XII Certamen Internacional de Microrrelatos de San Fermín


ENTRE CHURROS Y CALDICO

Miguel José Fernández Hernández

Cuando amaneció aquel siete de julio del pasado verano, el corazón me retumbaba mucho más que el cohete que daba paso al primero de los encierros. De Santo Domingo hasta la misma plaza de toros, de Estafeta al callejón, entre el blanco y el rojo de vida o muerte, parecía estar siempre en medio de un universo festivo y hondo, que constantemente tenía a donde ir y marcaba, como ningún otro, el punto de cualquier partida. Ya, el joven Hemingway, había apostado por esta fiesta y el alcance universal de sus actos. De hecho, al encomendarme a San Fermín en la hornacina próxima a los corrales, fue como si la historia de mi vida me sobreviniera de golpe: no sé si porque sabía que iba a morir o, porque desde el chupinazo, tenía que acoger los ochos días con todas las puertas abiertas de mi ser.

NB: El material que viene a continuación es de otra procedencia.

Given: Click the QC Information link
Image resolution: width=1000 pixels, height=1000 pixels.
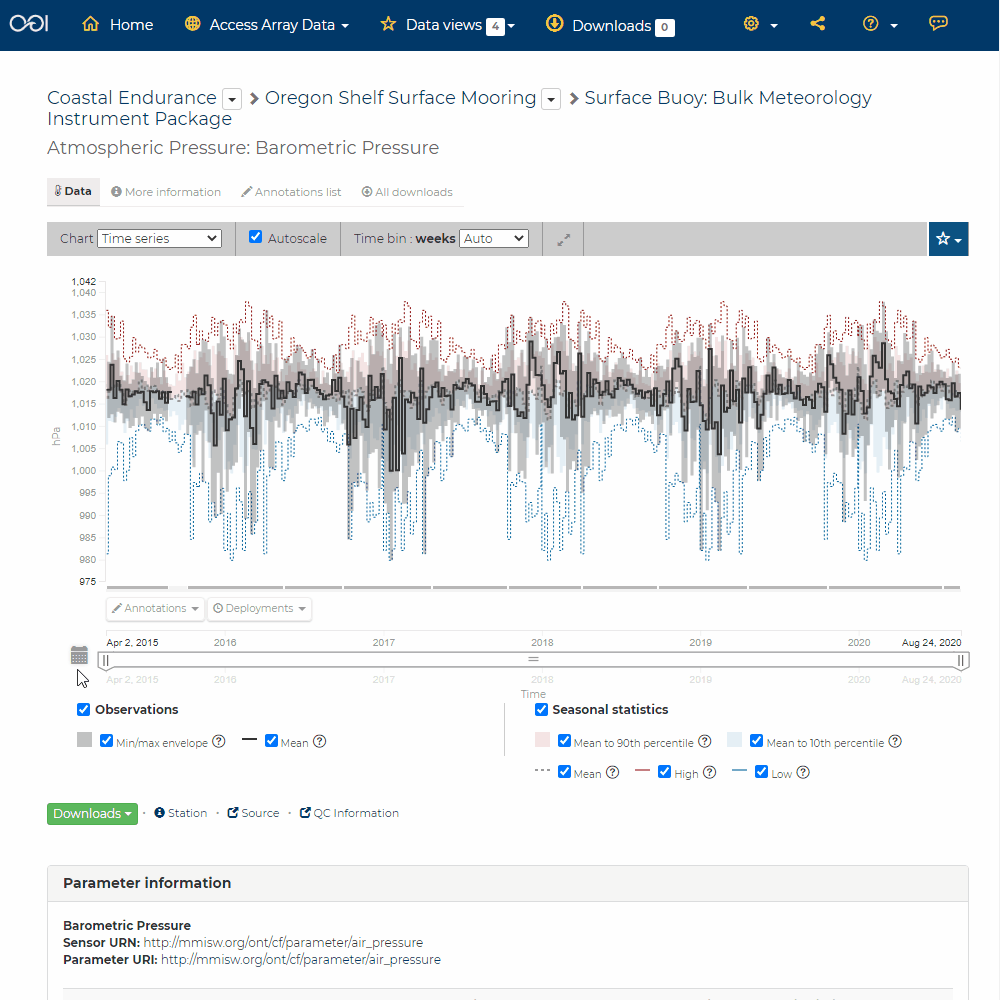Looking at the screenshot, I should click(349, 812).
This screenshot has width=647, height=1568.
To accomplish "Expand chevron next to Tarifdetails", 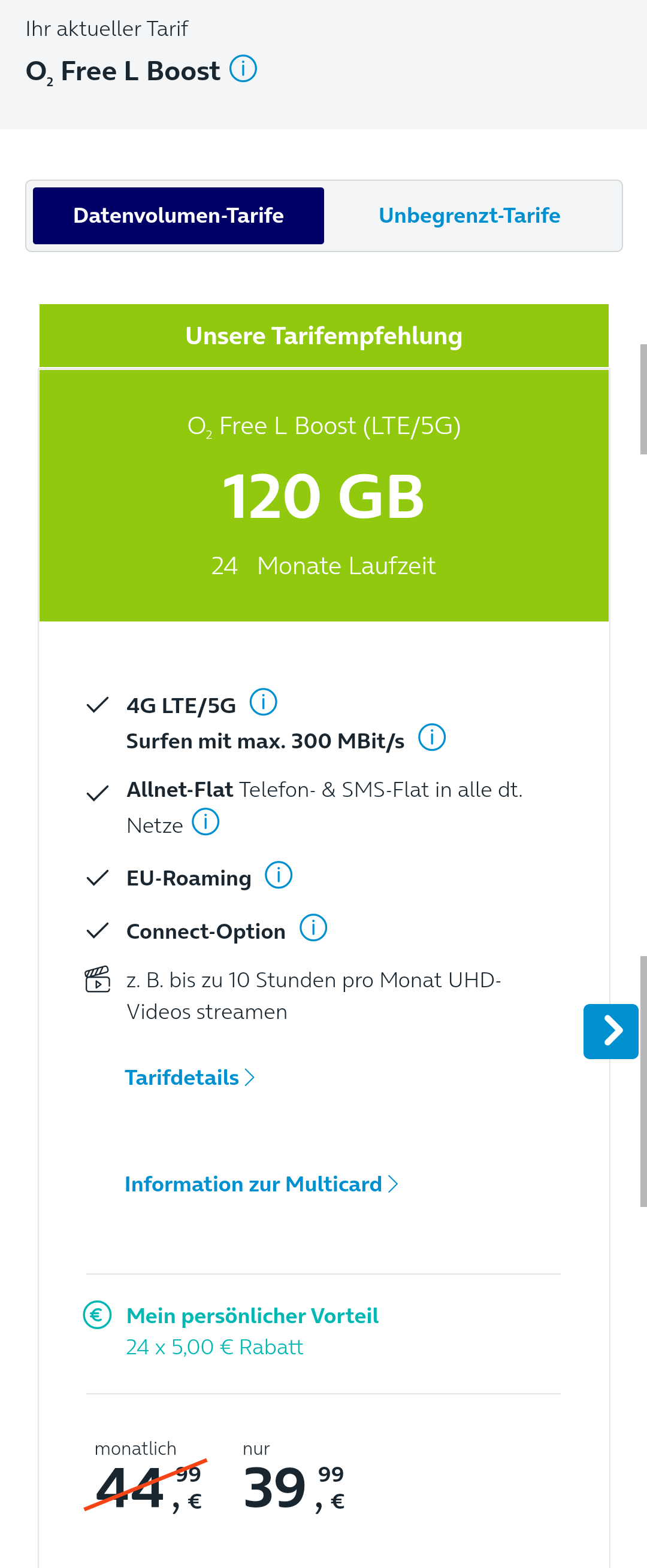I will [249, 1078].
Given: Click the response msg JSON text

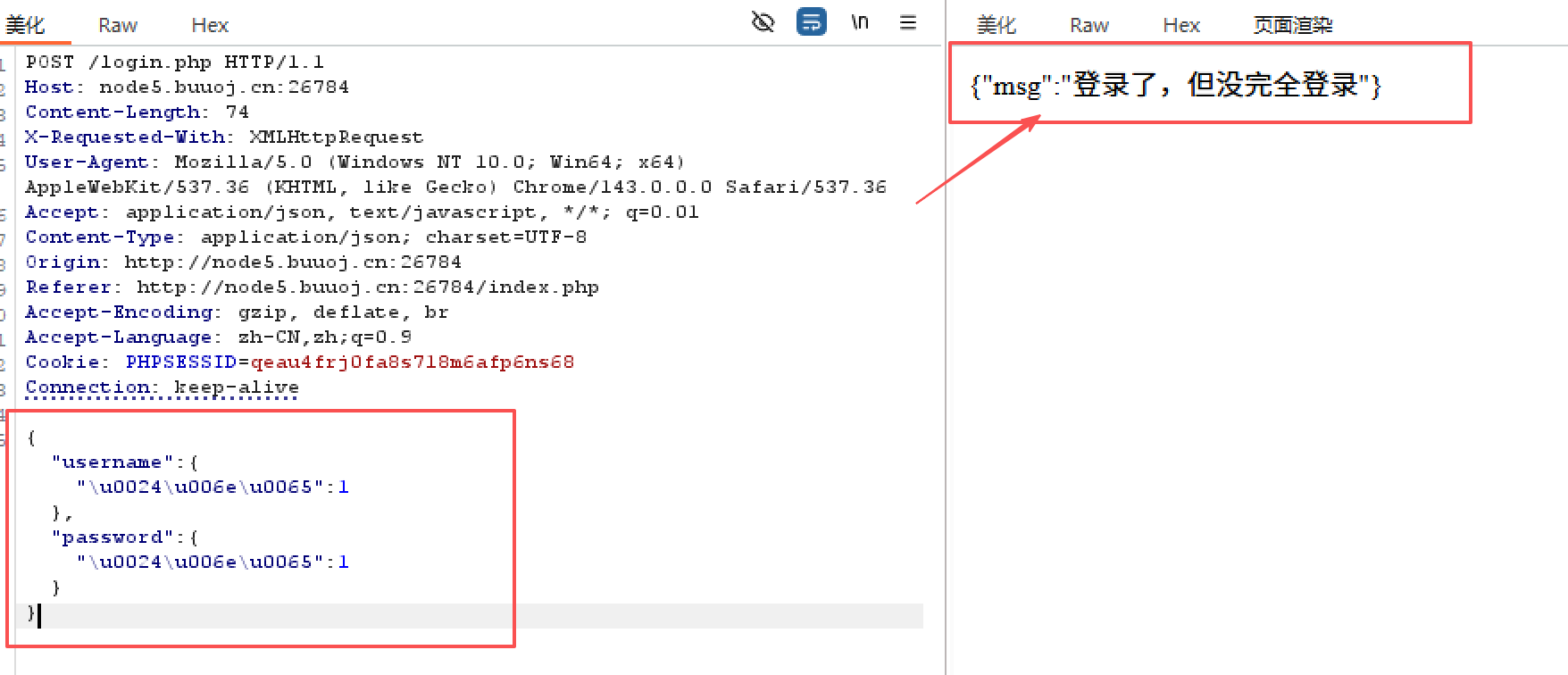Looking at the screenshot, I should (x=1176, y=86).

Así, cuando el primero de los astados enfiló aquella cuesta de tensión y gloria, me dije: «pobre de mí», si no corres entre dos y tres minutos delante de ellos y… De nuevo, otra idéntica preposición se presentaba, justo ahora ante la disyuntiva entre escoger: ¡vivir Pamplona!, o simple y llanamente verla solo pasar. 

HASTA QUE SALGA EL SOL

Luis César Garateguy Benitez

Aquella mañana, sin cabestros y como nunca, los hocicos de las fieras bramaban con furia y sus patas sonaban pesadas sobre el empedrado de las calles viejas.
No hubo chupinazo, no hubo vallados ni cánticos a San Fermín ni mozos de peña con sus pañuelos rojos. Pamplona dormía, Navarra dormía, España, Europa y el mundo dormían.
Manadas de toros zainos ganaron las calles sin previo aviso, invasivos, descontrolados y furibundos venían. Algunos con sangre en sus astas, cual ángeles caídos con alas bermejas.
¿De dónde surge tanto terror y tanta muerte? -se preguntaron.
¡No de los corrales de Santo Domingo!
Tomó a todos por sorpresa. Padres corrieron con sus hijos a ponerlos a resguardo y nietos a sus abuelos. Todos corrieron. Corrieron los artistas, vendedores ambulantes, ricos y pobres, blancos y negros, buenos y malos, políticos y deportistas. Y obligados a tomarse su tiempo, padres conocieron a sus hijos y nietos a sus abuelos. Y el avaro lamentó el tiempo perdido y extrañamos los besos y los abrazos porque el mundo está hecho para ser tocado. Y fue un gran encierro y un silencio que daba miedo.
Esa noche, todos salimos al balcón, cantamos “hay de mi” y quedamos esperando que saliera el sol.